╭─ Material provided
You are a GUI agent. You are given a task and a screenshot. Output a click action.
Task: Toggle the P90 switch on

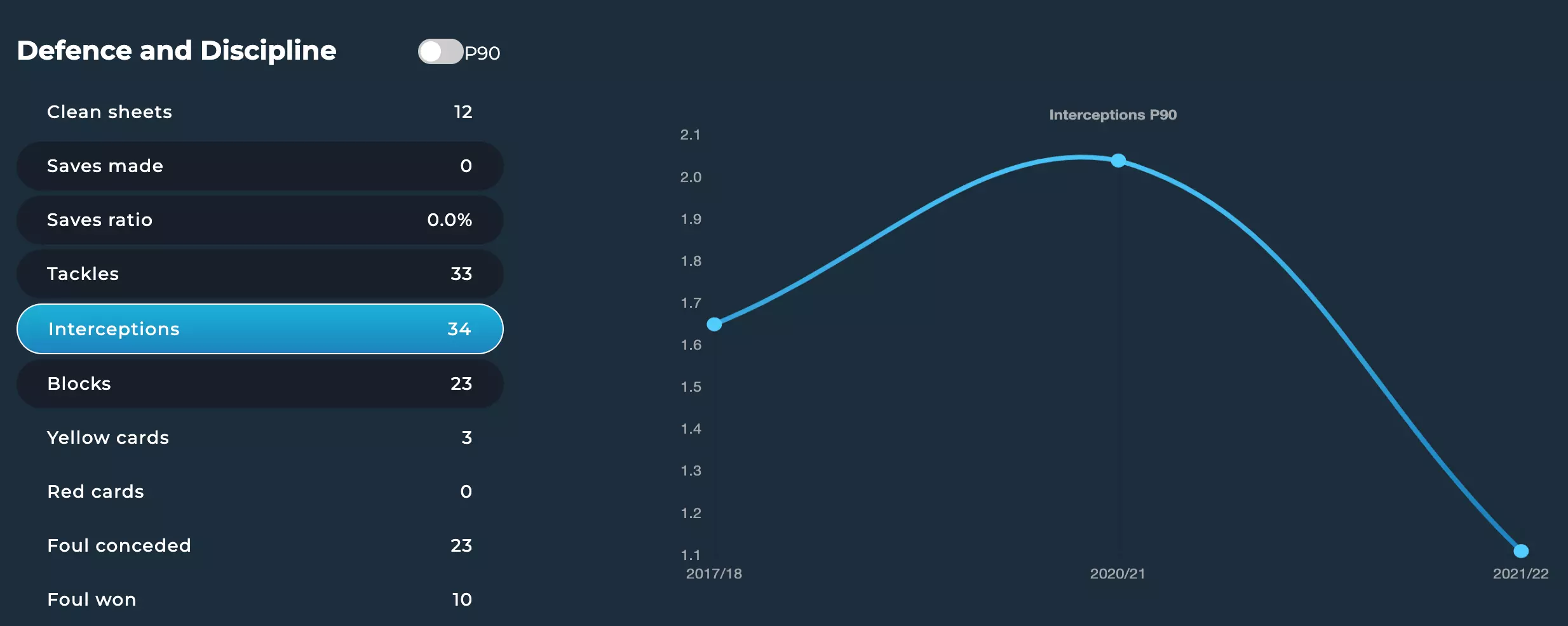pyautogui.click(x=440, y=52)
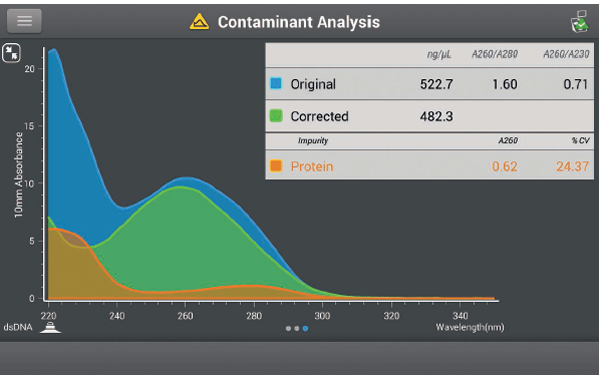The image size is (600, 378).
Task: Open the sample status icon at top right
Action: click(580, 21)
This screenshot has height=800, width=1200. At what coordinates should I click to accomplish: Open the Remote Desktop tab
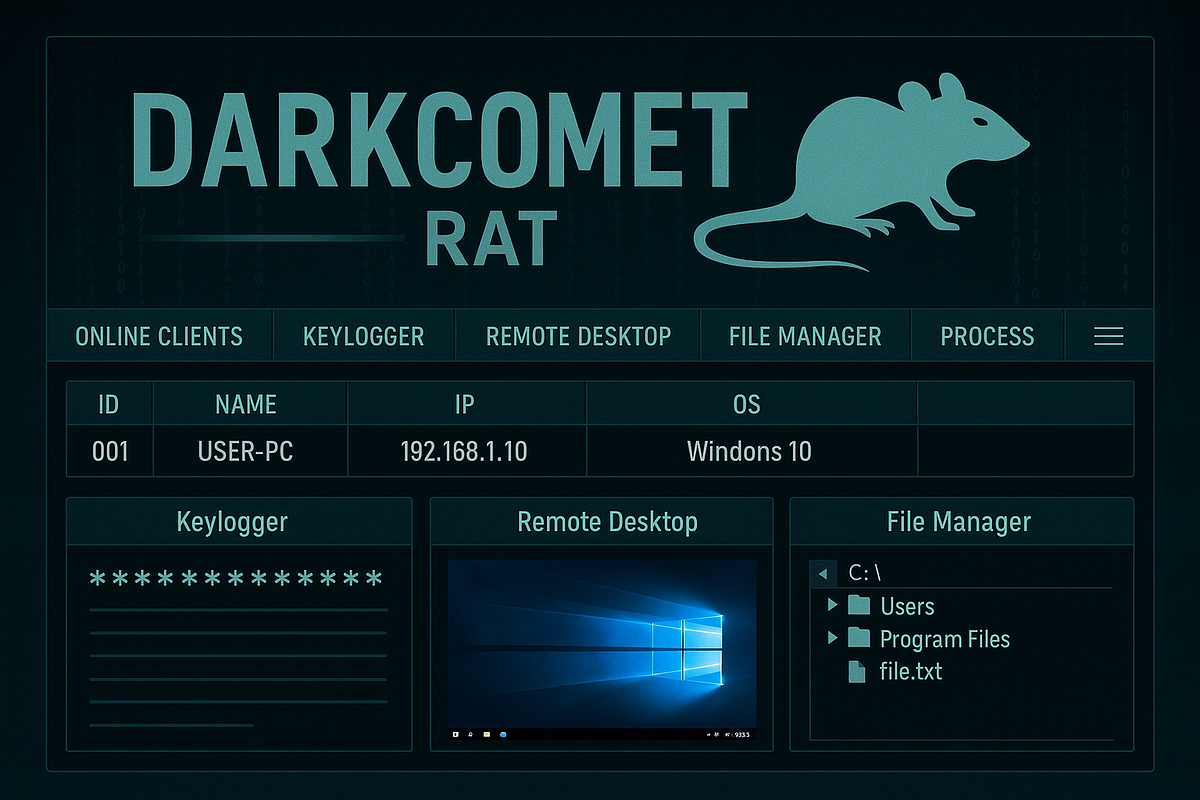coord(578,336)
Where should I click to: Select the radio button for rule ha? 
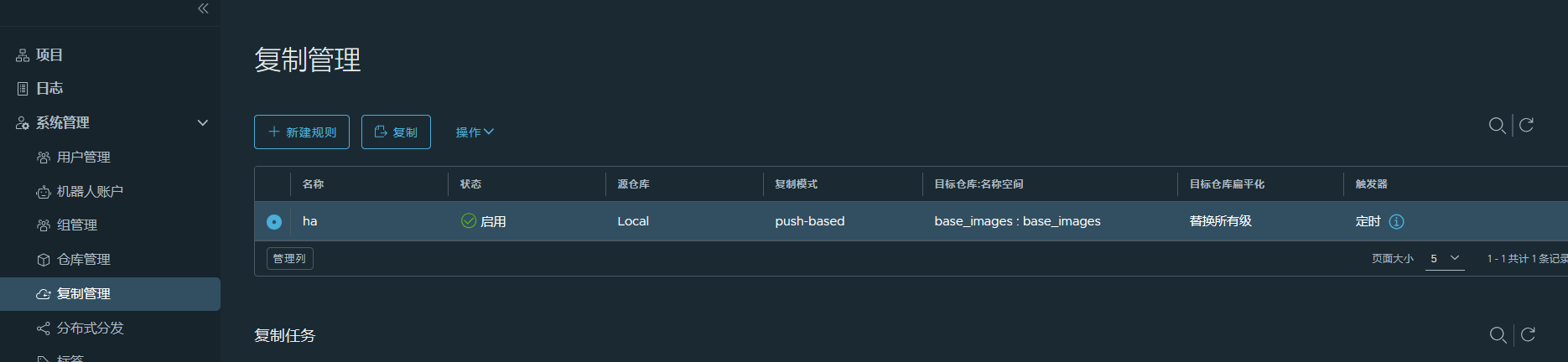274,222
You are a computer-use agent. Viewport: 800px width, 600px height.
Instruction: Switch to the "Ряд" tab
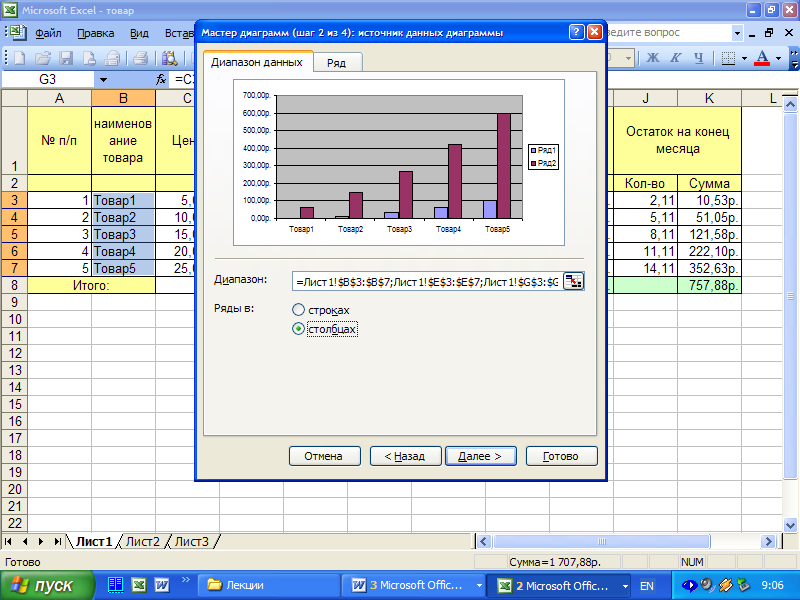pyautogui.click(x=337, y=62)
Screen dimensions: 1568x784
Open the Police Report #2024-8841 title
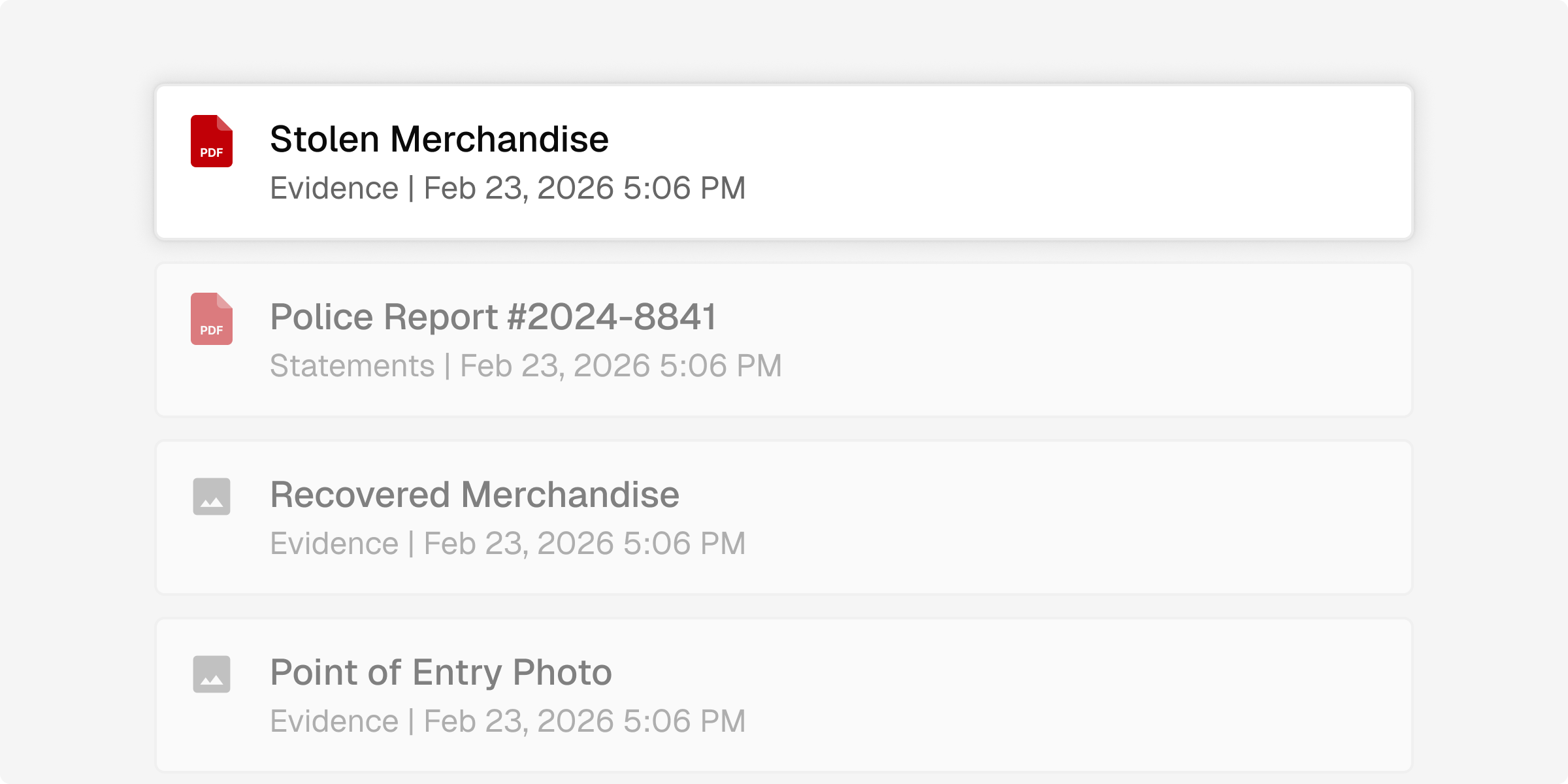pos(493,317)
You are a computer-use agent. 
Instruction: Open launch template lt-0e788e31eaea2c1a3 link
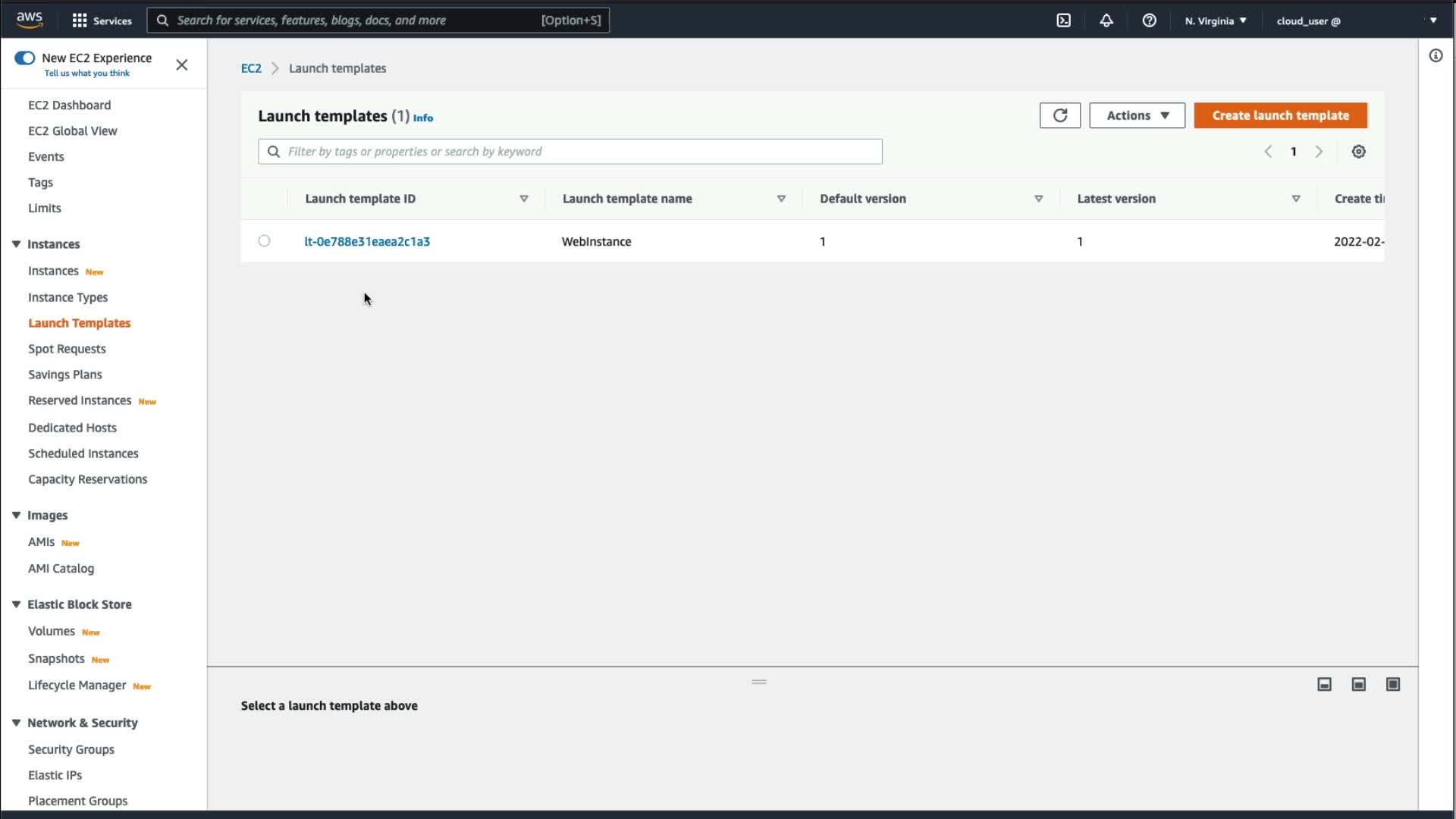pos(367,241)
╰─
Task instructions —
Copy all of the items above word for word, leaving out the pictures.

Final answer —
You are a GUI agent. You are given a task and a screenshot. Output a click action.
Task: Toggle the P90 switch on

pyautogui.click(x=440, y=52)
The image size is (600, 378).
Task: Open the sample status icon at top right
Action: click(580, 21)
This screenshot has height=800, width=1200. At what coordinates should I click to accomplish: Open the Remote Desktop tab
coord(578,336)
Where should I click to: Select the radio button for rule ha? 
274,222
You are a computer-use agent. Viewport: 800px width, 600px height.
Instruction: Switch to the "Ряд" tab
pyautogui.click(x=337, y=62)
Screen dimensions: 1568x784
Open the Police Report #2024-8841 title
pos(493,317)
You are a computer-use agent. 
Instruction: Open launch template lt-0e788e31eaea2c1a3 link
pos(367,241)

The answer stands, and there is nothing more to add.